But now, finally, comes a burst of unexpected hope: lopsided union wins at more than 100 Starbucks across the nation, the landmark unionization victory at an Amazon warehouse on Staten Island, the first-ever unionization of an REI store, wins at two Google Fiber stores in Kansas City, a growing campaign to organize video game companies and Apple Stores, and undergraduate student workers at Grinnell voting 327 to 6 to unionize. And that’s the tip of the iceberg.
This is exciting stuff. It reflects an overwhelming pro-labor sentiment among the young, 77 percent of whom approve of unions in the most recent Gallup poll. The same poll showed that among all Americans, 68 percent approve of unions, the highest level since the mid-1960s.
These numbers reflect broad public concern about the stratospheric levels of inequality that now define our economic life, about the emergence of a new generation of economic oligarchs, and about the decades of wage stagnation and economic insecurity that have dragged down tens of millions of Americans. Many Americans, most particularly the young, feel righteous anger about this cumulative assault on the prospect of broadly shared prosperity and a good and fulfilling life.
All this anger and energy have created the possibility of a rebirth for American labor unions.
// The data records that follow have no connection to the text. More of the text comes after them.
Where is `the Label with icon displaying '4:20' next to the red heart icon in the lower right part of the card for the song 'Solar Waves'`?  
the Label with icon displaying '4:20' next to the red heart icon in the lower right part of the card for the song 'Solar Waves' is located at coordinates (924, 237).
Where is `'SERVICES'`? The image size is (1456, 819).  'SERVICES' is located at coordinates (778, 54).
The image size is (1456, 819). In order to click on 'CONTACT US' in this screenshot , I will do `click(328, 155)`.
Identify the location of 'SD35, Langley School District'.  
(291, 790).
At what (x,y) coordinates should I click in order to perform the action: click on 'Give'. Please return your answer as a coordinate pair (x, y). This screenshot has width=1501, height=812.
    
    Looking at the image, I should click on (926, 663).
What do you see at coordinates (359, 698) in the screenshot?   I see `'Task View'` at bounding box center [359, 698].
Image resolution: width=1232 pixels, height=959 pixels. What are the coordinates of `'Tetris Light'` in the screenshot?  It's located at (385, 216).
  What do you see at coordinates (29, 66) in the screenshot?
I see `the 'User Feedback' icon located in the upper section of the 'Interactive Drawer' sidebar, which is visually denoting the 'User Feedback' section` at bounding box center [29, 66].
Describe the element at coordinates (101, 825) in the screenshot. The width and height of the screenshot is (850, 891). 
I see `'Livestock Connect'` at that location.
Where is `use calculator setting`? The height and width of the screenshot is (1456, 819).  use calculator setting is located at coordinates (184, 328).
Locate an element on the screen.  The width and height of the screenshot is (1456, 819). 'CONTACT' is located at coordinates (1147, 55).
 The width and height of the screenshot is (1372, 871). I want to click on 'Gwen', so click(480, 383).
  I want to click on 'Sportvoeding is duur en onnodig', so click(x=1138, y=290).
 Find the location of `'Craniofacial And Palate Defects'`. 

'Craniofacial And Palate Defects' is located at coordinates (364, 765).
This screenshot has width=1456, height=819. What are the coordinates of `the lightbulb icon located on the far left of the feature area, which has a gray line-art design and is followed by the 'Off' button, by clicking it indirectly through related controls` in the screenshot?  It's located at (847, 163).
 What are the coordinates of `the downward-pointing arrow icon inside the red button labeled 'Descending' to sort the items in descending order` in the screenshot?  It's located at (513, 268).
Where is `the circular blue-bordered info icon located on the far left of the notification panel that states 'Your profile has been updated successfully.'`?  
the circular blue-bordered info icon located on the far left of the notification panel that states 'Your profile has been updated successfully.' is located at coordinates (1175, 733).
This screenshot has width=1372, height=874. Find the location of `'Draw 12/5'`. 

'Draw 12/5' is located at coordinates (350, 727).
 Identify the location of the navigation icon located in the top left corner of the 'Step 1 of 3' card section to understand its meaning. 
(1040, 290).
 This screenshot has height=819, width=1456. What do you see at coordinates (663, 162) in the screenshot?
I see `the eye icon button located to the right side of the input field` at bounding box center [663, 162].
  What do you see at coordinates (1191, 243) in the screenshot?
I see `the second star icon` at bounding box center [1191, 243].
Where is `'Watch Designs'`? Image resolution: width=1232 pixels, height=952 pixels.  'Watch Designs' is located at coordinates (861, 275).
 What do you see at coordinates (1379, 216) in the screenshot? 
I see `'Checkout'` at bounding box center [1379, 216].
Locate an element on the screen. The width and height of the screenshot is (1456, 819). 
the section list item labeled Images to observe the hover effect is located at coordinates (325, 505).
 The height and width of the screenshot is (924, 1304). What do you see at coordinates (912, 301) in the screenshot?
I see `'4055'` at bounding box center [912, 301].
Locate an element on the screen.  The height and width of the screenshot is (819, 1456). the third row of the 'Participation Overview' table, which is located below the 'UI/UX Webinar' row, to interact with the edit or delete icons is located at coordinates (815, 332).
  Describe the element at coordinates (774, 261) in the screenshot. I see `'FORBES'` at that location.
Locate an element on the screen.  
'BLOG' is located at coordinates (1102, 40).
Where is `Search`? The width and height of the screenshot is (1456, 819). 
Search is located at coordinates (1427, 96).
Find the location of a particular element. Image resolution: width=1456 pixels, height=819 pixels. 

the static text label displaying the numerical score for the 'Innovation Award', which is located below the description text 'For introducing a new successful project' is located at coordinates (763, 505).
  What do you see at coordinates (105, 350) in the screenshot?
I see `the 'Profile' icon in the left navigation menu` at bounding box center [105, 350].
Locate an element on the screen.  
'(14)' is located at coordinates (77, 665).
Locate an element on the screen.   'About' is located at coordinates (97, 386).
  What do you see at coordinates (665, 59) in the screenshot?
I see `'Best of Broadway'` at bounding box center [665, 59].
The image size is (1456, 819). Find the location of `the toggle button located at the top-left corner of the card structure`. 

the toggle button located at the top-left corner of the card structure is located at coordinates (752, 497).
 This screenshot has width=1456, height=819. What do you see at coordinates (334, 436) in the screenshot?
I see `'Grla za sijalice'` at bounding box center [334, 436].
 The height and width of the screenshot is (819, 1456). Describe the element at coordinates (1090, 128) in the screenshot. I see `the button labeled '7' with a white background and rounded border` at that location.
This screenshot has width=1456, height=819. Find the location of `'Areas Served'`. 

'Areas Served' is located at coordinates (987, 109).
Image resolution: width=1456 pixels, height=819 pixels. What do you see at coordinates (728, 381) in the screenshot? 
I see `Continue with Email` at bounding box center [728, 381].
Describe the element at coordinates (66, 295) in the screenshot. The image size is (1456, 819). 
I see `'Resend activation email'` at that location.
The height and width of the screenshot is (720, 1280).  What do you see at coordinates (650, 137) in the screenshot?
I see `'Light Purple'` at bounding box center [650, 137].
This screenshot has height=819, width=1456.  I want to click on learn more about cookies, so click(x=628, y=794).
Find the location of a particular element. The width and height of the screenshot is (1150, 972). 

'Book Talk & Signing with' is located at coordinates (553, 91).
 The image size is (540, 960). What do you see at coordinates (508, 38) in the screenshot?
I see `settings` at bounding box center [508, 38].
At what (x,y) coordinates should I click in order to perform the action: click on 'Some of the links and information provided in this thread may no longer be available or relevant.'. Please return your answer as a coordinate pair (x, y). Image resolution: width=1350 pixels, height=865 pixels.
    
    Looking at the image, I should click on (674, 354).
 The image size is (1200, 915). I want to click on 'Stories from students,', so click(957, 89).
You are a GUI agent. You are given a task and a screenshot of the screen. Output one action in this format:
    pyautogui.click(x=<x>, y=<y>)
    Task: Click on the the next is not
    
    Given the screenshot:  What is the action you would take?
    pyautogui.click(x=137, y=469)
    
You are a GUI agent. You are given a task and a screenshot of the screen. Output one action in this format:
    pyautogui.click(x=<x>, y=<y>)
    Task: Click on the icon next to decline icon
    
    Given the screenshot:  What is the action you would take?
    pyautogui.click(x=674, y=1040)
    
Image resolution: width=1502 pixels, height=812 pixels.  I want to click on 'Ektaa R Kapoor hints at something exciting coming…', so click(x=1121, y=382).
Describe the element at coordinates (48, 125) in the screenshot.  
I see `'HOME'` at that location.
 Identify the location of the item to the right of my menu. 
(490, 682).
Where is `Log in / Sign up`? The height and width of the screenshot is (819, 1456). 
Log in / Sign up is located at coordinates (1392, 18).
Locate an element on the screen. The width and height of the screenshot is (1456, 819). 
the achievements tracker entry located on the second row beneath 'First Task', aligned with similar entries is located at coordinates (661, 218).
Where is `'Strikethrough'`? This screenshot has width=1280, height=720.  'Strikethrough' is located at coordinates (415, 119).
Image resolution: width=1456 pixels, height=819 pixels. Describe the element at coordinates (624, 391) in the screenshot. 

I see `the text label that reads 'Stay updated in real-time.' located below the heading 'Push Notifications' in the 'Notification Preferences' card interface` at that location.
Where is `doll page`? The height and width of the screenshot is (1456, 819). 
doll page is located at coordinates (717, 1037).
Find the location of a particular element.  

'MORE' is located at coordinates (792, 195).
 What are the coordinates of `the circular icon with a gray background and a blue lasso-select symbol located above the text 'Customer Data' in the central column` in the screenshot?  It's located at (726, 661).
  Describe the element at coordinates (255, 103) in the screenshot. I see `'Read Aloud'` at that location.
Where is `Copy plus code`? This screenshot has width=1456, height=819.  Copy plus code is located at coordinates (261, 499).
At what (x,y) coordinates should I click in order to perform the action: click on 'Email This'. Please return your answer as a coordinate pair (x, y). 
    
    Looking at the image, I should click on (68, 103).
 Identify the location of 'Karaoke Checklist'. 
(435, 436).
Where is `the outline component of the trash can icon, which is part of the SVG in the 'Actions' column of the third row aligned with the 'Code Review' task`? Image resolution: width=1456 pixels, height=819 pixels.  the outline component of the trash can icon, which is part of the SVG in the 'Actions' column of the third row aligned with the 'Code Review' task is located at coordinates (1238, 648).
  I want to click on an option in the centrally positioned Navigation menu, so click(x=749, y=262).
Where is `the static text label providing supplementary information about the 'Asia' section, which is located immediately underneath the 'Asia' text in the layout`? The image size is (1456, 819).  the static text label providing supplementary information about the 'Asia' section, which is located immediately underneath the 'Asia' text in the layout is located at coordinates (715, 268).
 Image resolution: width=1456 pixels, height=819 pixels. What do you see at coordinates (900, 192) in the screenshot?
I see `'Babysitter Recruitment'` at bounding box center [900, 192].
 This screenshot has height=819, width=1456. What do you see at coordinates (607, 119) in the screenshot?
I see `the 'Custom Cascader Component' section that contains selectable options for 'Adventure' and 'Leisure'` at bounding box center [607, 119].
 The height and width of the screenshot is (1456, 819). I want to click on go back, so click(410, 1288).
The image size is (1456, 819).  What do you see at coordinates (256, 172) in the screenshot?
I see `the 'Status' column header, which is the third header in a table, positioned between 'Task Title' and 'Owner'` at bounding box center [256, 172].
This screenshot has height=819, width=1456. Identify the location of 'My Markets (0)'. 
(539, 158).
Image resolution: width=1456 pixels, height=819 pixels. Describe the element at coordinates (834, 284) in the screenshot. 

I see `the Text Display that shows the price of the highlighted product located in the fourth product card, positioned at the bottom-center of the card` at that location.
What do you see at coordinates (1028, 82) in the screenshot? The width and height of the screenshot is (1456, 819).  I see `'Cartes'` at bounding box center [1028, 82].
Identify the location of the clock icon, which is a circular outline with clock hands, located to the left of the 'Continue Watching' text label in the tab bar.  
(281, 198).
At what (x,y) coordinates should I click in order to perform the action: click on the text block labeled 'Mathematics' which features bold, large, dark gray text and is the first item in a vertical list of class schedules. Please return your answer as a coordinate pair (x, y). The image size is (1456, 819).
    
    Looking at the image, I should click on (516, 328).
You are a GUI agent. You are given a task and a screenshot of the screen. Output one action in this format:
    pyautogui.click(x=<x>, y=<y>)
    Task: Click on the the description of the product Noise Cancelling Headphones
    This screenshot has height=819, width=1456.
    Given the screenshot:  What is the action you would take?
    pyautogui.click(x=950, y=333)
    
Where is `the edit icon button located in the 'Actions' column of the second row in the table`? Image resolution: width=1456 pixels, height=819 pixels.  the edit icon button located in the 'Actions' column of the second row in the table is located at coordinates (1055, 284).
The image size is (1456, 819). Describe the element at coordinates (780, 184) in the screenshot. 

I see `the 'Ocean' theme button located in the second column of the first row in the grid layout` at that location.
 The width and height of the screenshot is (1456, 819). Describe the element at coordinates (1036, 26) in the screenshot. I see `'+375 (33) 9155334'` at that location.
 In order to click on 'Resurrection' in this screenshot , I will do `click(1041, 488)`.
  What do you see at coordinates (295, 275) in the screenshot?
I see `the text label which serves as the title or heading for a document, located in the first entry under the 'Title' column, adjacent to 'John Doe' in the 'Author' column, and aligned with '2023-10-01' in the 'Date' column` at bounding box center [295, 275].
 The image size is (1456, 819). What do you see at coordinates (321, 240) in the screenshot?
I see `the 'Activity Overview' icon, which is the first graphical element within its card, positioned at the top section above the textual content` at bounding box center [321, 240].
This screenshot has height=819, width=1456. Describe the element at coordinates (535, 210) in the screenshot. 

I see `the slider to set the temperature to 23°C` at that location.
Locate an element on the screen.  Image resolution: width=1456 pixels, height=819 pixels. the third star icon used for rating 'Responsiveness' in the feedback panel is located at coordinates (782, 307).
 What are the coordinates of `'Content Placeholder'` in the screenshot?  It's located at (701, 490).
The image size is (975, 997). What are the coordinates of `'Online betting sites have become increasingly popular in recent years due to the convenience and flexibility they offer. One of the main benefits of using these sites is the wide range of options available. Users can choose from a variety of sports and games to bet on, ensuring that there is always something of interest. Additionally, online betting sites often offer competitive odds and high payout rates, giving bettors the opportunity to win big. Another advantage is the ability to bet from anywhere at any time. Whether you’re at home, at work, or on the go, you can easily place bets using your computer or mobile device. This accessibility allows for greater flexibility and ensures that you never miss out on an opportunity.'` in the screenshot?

The current wave of pro-union action could build into something far bigger, something that reverses labor’s decades-long decline.
But that requires something that has yet to happen: the all-out backing of the nation’s strangely quiescent union movement. Instead of pitching in, instead of rushing to help, most labor unions seem to be sitting on their hands as these young workers bravely seek to unionize. It makes you wonder what happened to the notion of solidarity.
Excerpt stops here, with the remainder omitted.